Rochester Hills-based Oakland University and William Beaumont Hospitals of Southfield-based Beaumont Health have extended their affiliation agreement through 2041.
This will allow Oakland University William Beaumont School of Medicine medical students to continue training at Beaumont. It also offers both organizations enhanced research capabilities. Students train at Beaumont Hospital, Royal Oak; Beaumont Hospital, Troy; and Beaumont Hospital, Grosse Pointe.
“The 20-year extension reaffirms that Oakland University and William Beaumont Hospital are deeply committed to providing a premier educational environment for developing OUWB medical students into compassionate, ethical, and highly skilled physicians,” says Dr. Ora Hirsch Pescovitz, president of Oakland University.
The amended agreement, which was approved by Oakland University’s board on Feb. 15 and Beaumont’s board on Feb. 17, enhances capabilities for researchers from both organizations by allowing them to share data more easily and expand the amount of research conducted.
“It is critically important to provide exceptional training and education for the next generation of physicians,” says John Fox, president and CEO of Beaumont Health. “We are thrilled to extend our partnership with Oakland University, and I know our physicians, nurses, and staff are very pleased to continue working with OUWB’s outstanding medical students.”
The origins of the affiliation agreement date to the mid-2000s with exploratory discussions among community leaders and officials at Oakland University and Beaumont. They concluded that the combined faculty, staff, and infrastructure resources of both institutions would provide a strong base on which to build a medical school.

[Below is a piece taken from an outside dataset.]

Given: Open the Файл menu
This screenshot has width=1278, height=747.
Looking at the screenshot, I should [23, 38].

In January 2007, OU and Beaumont submitted a letter of intent to the Liaison Committee on Medicine Education, an accrediting body for medical education programs leading to medical doctor degrees in the U.S. and Canada, to initiate the formal process of accrediting a new allopathic medical school. The initiative was approved by the boards of both institutions.

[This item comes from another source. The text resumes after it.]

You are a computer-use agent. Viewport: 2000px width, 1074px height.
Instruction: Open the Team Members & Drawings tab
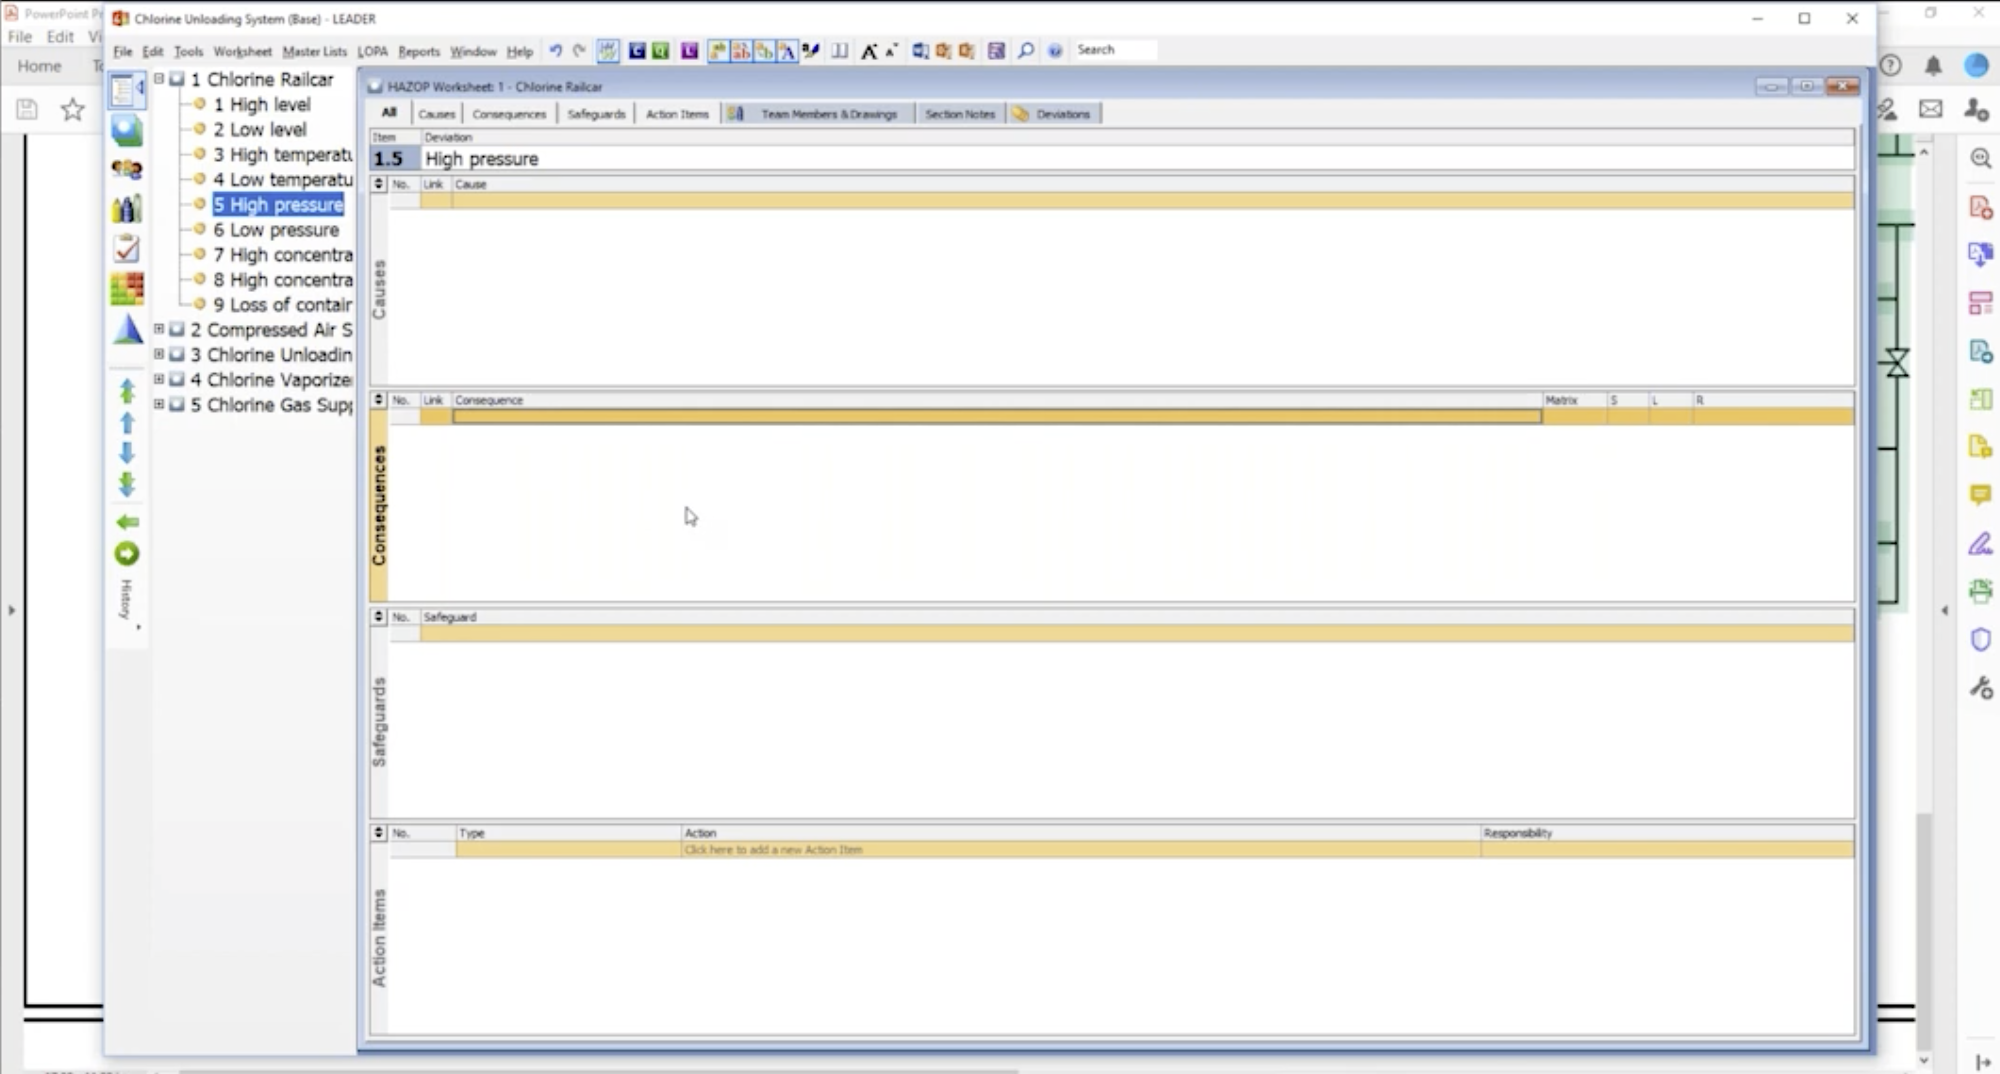pos(828,114)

At the time, officials said establishment of Oakland County’s first medical school and Michigan’s first new medical school in nearly 50 years would have an economic impact of up to $1 billion annually and help address a then-projected shortage of physicians in the state.
The school welcomed its first class in 2011 and has since graduated 548 physicians. It has about 500 students enrolled.
Approval of the amended affiliation agreement comes almost exactly one year after the medical school received full reaccreditation by the Liaison Committee on Medical Education for eight years, the maximum time possible.